The state is also considering adopting a form similar to those used by courts to determine whether defendants in cases are indigent.
The application forms also have issues, however. In some instances, defendants must be receiving benefits, such as food stamps, to be deemed indigent and thus eligible for a public defender.
Gaber also focused on problems with the state’s vetting procedure for felonies committed in other states. If a felony was committed outside of Florida, that state’s restoration of voting rights procedures are followed to determine whether someone registering to vote in Florida is eligible.
According to a procedure filed in the court case on April 17, Matthews’ office is relying on the procon.org website for information about out-of-state voting rights restoration.

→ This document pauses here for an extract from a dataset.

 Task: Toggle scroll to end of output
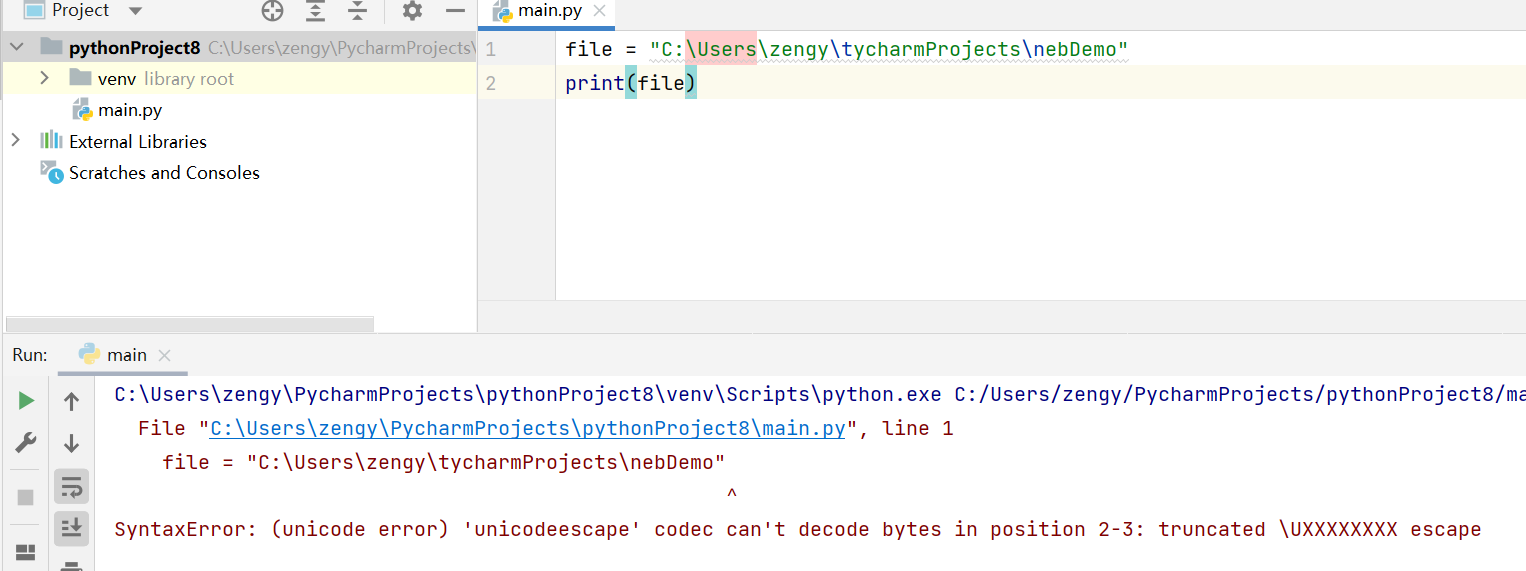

The website has outdated and incorrect information about Florida’s restoration-of-rights process, Gaber demonstrated while questioning Matthews.
For example, a link on “Florida” connects viewers to a press release issued in March 2011 by former Gov. Rick Scott.

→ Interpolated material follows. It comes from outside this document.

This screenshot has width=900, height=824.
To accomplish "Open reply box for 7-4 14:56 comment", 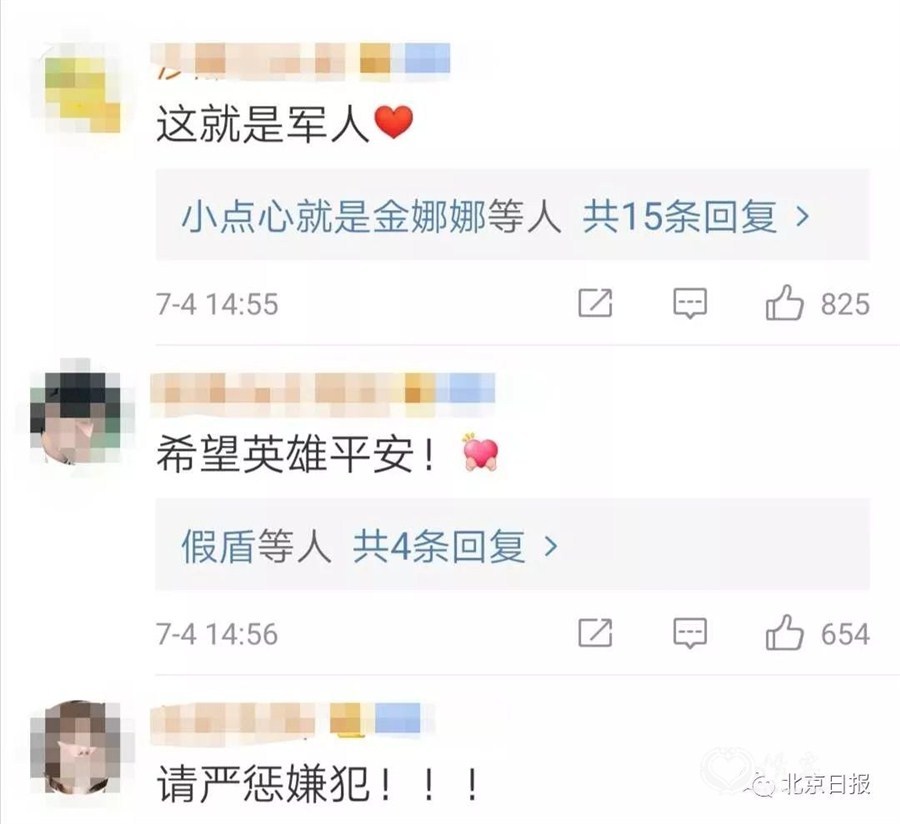I will (x=689, y=633).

The website also includes an explanation of Amendment 4, asserting that, “on Apr. 7, 2020, U.S. District Judge Robert Hinkle ruled that former felons are allowed to vote, even if they owe fines and fees.”

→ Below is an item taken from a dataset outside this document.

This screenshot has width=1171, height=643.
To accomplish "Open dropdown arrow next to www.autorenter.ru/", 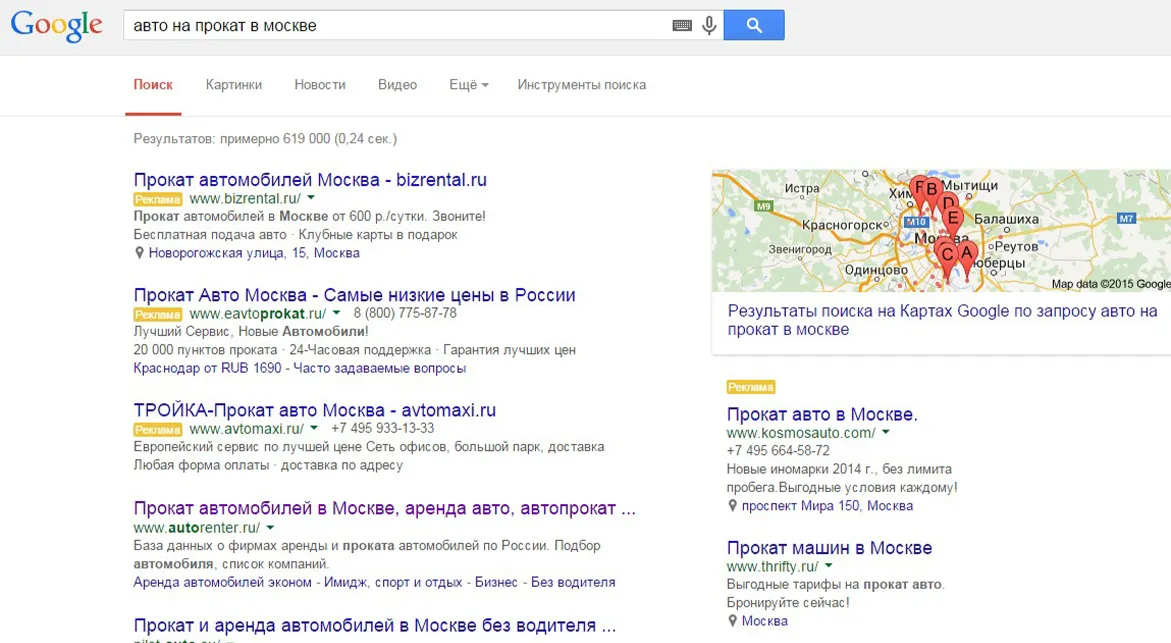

“Obviously, this is wrong. There’s been no such ruling,” Hinkle said, after Gaber read what the website said.
Given the erroneous representation about Florida, Gaber asked Matthews if she was concerned the website’s information about other states “could be similarly inaccurate.”
“Perhaps it gives me pause,” she said.
DeSantis’ administration is fiercely defending the state law, despite a series of decisions pointing toward a final ruling by Hinkle in favor of the plaintiffs, who allege that linking finances and voting rights amounts to an unconstitutional “poll tax.”
In the October preliminary injunction, Hinkle ruled the state cannot deny the right to vote to felons who are “genuinely unable” to pay financial obligations associated with their convictions. The 11th U.S. Circuit Court of Appeals upheld the injunction, which applied only to the 17 named plaintiffs in the case. Hinkle last month granted class certification to plaintiffs, adding potentially hundreds of thousands of felons to the lawsuit.
Confronted by the potential problems with the state’s process, Matthews repeatedly insisted that her office was still developing its process.
When discrepancies can’t be resolved, she said, “We’re going to just err on the side of the voter.”
The trial will conclude Wednesday morning, following closing arguments. Although the judge gave each side an hour to speak, he evoked the dedication at the Battle of Gettysburg while urging the lawyers to be brief.
“The main speaker was a Harvard professor who went on for two hours or so. Very few people in the world know who he was or what he said. The other guy spoke for about two-and-a-half minutes, and what he said is on the wall at the memorial. No, I don’t expect anybody to be quite so succinct or eloquent, but sometimes shorter is better,” Hinkle said.